Ideally, a surgical tool dataset should have large data volume, expert annotations, reliable ground-truth, and reusability. An issue is the size of available datasets, the benchmark dataset—ImageNet—has 14 million categorized images in a hierarchical arrangement. By contrast, most medical image datasets are limited to hundreds of cases, and datasets with thousands of annotated images are very limited (Maier-Hein et al., 2020). A valuable initiative would be to create and curate a large surgical tool dataset of tens of thousands of tool images across surgical specialities with different modalities of image capture. Further, all the datasets surveyed in our paper have a flat structure. Given that fact that surgery is organised along specialities (Table 7), and each speciality has separate underlying categories, a hierarchical classification of surgical tools in the datasets provided for machine learning research has been shown to be extremely valuable (Rodrigues et al., 2022, 2021a, b).

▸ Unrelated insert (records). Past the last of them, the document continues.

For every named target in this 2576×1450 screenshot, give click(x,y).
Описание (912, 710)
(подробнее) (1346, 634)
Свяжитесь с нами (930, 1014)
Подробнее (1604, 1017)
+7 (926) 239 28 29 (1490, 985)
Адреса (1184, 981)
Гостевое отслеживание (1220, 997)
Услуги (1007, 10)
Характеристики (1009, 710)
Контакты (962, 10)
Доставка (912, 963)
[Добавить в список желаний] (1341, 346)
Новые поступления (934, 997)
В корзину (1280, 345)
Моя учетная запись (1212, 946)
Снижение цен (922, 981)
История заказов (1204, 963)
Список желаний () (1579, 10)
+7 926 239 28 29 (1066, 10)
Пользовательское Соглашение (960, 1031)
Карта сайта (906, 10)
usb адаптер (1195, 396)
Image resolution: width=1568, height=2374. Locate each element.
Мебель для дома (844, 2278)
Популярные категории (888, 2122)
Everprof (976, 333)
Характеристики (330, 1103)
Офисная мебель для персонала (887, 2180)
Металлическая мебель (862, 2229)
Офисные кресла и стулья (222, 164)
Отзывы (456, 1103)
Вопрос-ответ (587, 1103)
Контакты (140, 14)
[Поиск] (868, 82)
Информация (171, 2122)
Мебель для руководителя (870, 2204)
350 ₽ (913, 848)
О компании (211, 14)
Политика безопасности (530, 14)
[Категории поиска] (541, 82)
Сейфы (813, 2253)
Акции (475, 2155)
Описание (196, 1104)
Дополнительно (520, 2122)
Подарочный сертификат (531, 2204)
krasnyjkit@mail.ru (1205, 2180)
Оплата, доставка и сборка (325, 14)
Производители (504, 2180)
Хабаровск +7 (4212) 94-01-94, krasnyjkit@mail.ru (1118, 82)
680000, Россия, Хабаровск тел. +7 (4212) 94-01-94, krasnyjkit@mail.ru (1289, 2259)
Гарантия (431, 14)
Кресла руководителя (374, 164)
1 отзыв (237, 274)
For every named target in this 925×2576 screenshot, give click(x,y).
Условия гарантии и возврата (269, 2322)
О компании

Table 7 Specialities addressed in the research

10.3 Dataset Bias and Generalisation

A major problem highlighted by Barbu et al. (2019) is that most datasets are highly biased. The objects of interest were generally highly correlated with the image backgrounds and objects were presented in stereotypical orientations with limited occlusions and under standardised illumination conditions. These biases were problematic because training on these datasets did not transfer well to real world data where there were variable views, orientations, backgrounds and illumination (Barbu et al., 2019), and there is limited research that tests or addresses this problem. In our survey, we found that benchmark datasets capture very specific image types with similar backgrounds, modalities, controlled collection methods, identical contexts and annotations. A key concern expressed in the literature is about algorithms which are trained on a specific dataset, procedure, intervention or in specific institution being able to generalise to other datasets and procedures (Ross et al., 2019).

To ensure viewpoint invariant object detection, different angles, scales, background clutter, illumination, orientation, pose, occlusion and intra-class variations should be captured in the images. Generalisation can be estimated by conducting research across different datasets using the same model. For example, Sahu et al. (2020) tested the Endo-Sim2Real model for instrument segmentation across two datasets—Cholec80 and EndoVis 2015, Zhao et al. (2019a) tested their method on the EndoVis Challenge dataset and the ATLAS Dione dataset, and Kalavakonda et al. (2019) evaluated three different deep architectures—U-Net, VGG16 and MobileNetV2—on their NeuroID dataset and on the EndoVis 2017 dataset. Du et al. (2018) and Kayhan et al. (2019) developed machine learning solutions and tested them on the RMIT and EndoVis 2015 datasets. More research initiatives across datasets to evaluate issues such as how accuracy or performance changes from one dataset to another, or the dependence of performance on camera or image quality, is essential.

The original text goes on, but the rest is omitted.